Dans une société où les places au soleil se font rares, la guerre fait rage, même au sein de la bourgeoisie qui allait jusqu’à présent son train de sénateur. Mais la crise fait rage, il vente aussi en milieu de cordée. La guerre est celle des pauvres contre les pauvres évidemment, puisque la division permet de mieux régner, fut-ce sur le chaos. Les ponctions énormes faites sur les richesses produites par le travail, au détriment des travailleurs, vident les caisses qui servaient à faire fonctionner les services essentiels à la nation. De bien portante, ou du moins moins malade qu’elle ne devrait l’être sous respirateur capitaliste, elle est devenue franchement malade avec l’encadrement des fonctionnaires de la République en moins.
Les fonctionnaires manquants sont en premier lieu ceux de l’éducation, du soin, de la justice, de la police et même comme semblent le découvrir nos énarques, ceux des douanes à l’heure où il serait malin de limiter les passages aux frontières pour cause d’épidémie. Les cours virtuels remplacent donc l’enseignement, comme les blocs de béton qui bloquent les routes remplacent avantageusement les douaniers. La bêtise et l’inculture de nos États Majors sont légendaires depuis la grande boucherie de 14-18, sans doute parce que nous avons oublié celle de 1870 malgré les écrits au vitriol de Darien. Savant dosage de mépris de classe, d’ignorance crasse de l’histoire comme processus, de dégoût pour la philosophie et l’économie réelle, cette bêtise et cette inculture n’en sont pas moins une vraie culture de classe, un véritable inconscient de classe. Et donc, au niveau individuel qui leur est si cher et qui coûte une blinde au travailleur qui lui est collectif, une vraie névrose – de classe aussi, bien évidemment. Et à la guerre, tout est permis, convention de Genève ou pas. Les armes biologiques comme la grosse Bertha. Les armes biologiques sont très prisées ces dernières décennies : moins coûteuses et moins voyantes car plus volatiles.
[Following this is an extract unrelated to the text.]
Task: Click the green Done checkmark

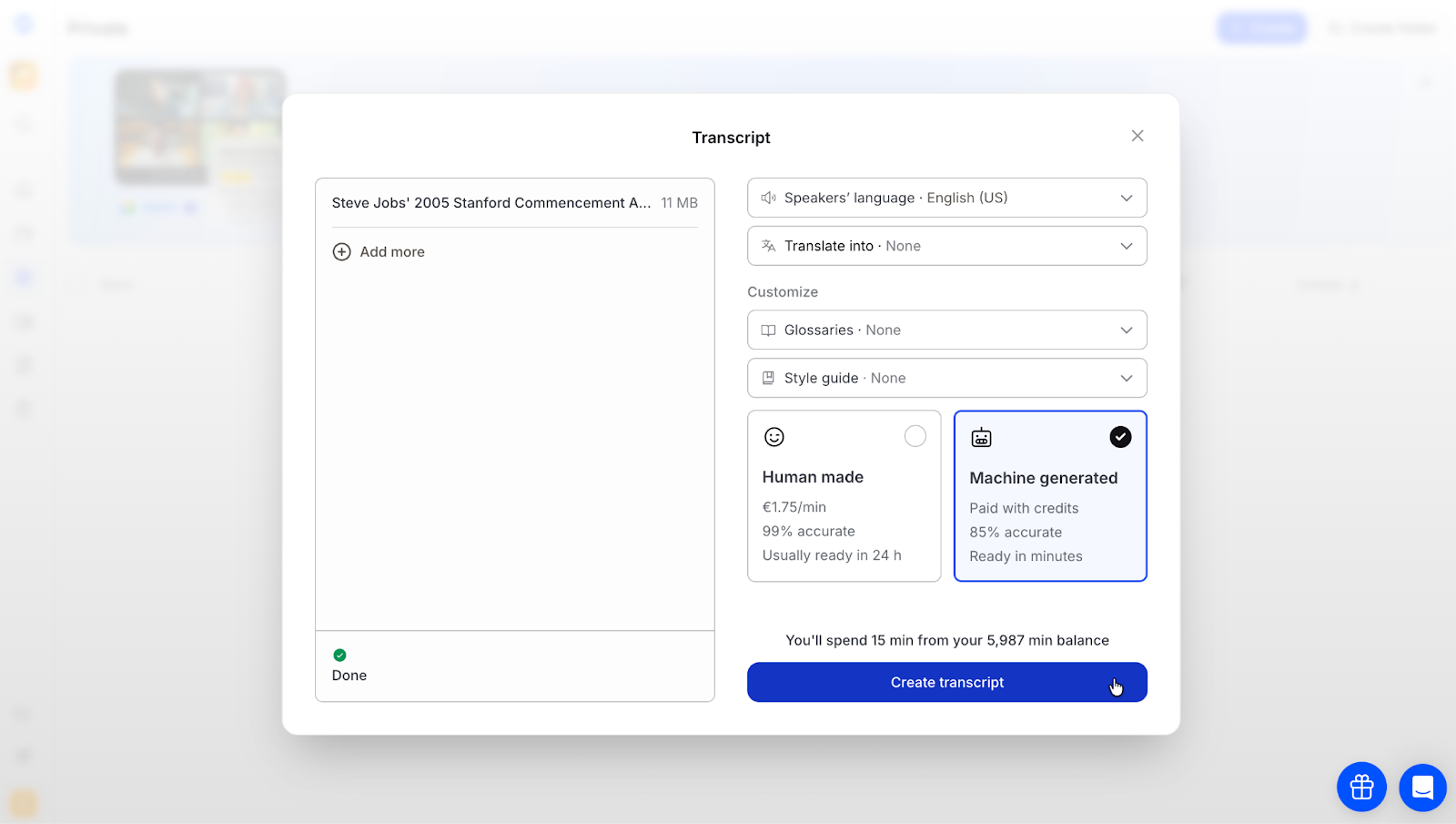Action: [x=340, y=655]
Les débiles qui accompagnent gaiement le Docteur Folamour ont fait de nombreuses émules – bêtise, inculture et donc névrose de classe obligent – qui cohabitent dorénavant avec les héritiers « modernisés »de ces névrosés traditionalistes, qui étaient formés à l’ancienne, « élevés à coup de trique » comme l’écrivait ce bon Karl en parlant des Hohenzollern. La guerre biologique couvre depuis d’autres terrains. A défaut d’une culture biologique réelle et en phase avec les progrès des sciences dites dures, la bourgeoisie adopte dorénavant un discours biologisant qui prétend moderniser à peu de frais intellectuels ses conceptions sur « la nature des choses ». Les choses en question étant sociales, elles ne relèvent en rien de la biologie et face aux travaux herculéens des marxistes, il a bien fallu s’adapter un peu, revisiter, rapiécer les vieux costards. Le tout « bio-logique » est donc venu recouvrir cette tradition de l’évidence d’un l’ordre social naturalisé. Dans ce monde, tout est bio, non plus luxe, calme et volupté mais connaissance de soi, détente et nature. La pulsion n’existe pas, le sexe n’est plus qu’une longue méditation sur soi-même.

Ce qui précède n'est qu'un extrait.